**WHAT IS BEING ASKED:** Write out every one of the following records line for line, without changing anything.

(Records from a collection)
◇ ◇ ◇ ◇ ◇

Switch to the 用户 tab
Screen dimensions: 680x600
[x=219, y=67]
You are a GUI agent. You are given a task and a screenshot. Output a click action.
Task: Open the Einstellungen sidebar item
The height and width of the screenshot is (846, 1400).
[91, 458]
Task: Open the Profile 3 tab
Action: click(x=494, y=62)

◇ ◇ ◇ ◇ ◇

**SOLVED EXERCISE:**
Switch to the 用户 tab
Screen dimensions: 680x600
[x=219, y=67]
You are a GUI agent. You are given a task and a screenshot. Output a click action.
Task: Open the Einstellungen sidebar item
The height and width of the screenshot is (846, 1400).
[91, 458]
Task: Open the Profile 3 tab
Action: click(x=494, y=62)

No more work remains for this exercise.